→ What you will do:
Output only the lines from the line holding "Image resolution: width=1371" through the close of the records, exactly as they appear, with all pictures omitted.

### Supplied material

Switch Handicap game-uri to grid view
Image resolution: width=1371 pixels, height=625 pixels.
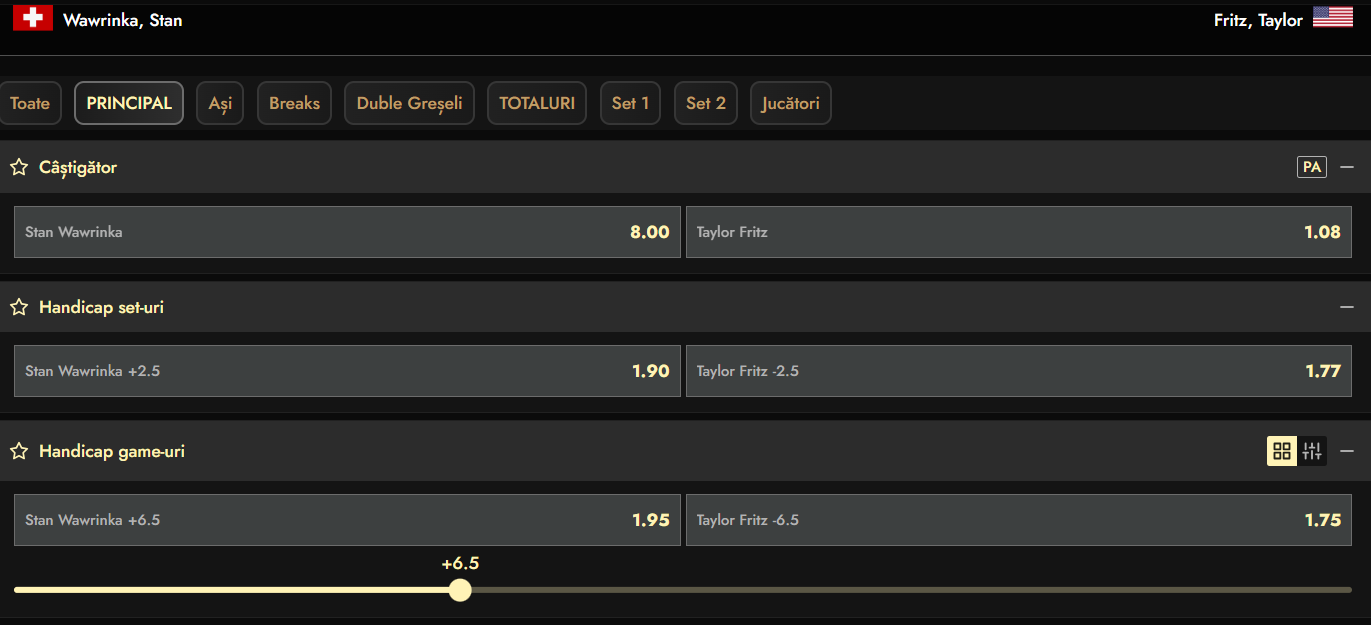(x=1282, y=451)
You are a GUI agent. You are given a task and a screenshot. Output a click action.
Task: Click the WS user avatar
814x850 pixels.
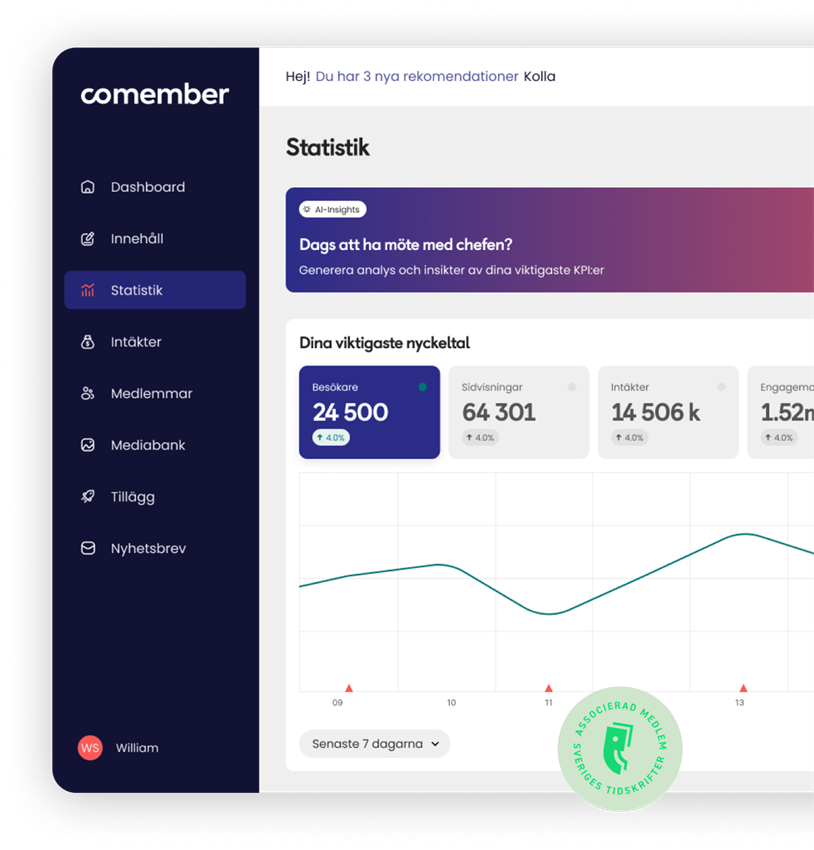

######

→ Solution to the exercise:
Image resolution: width=1371 pixels, height=625 pixels.
(x=1282, y=451)
You are a GUI agent. You are given a task and a screenshot. Output a click action.
Task: Click the WS user avatar
814x850 pixels.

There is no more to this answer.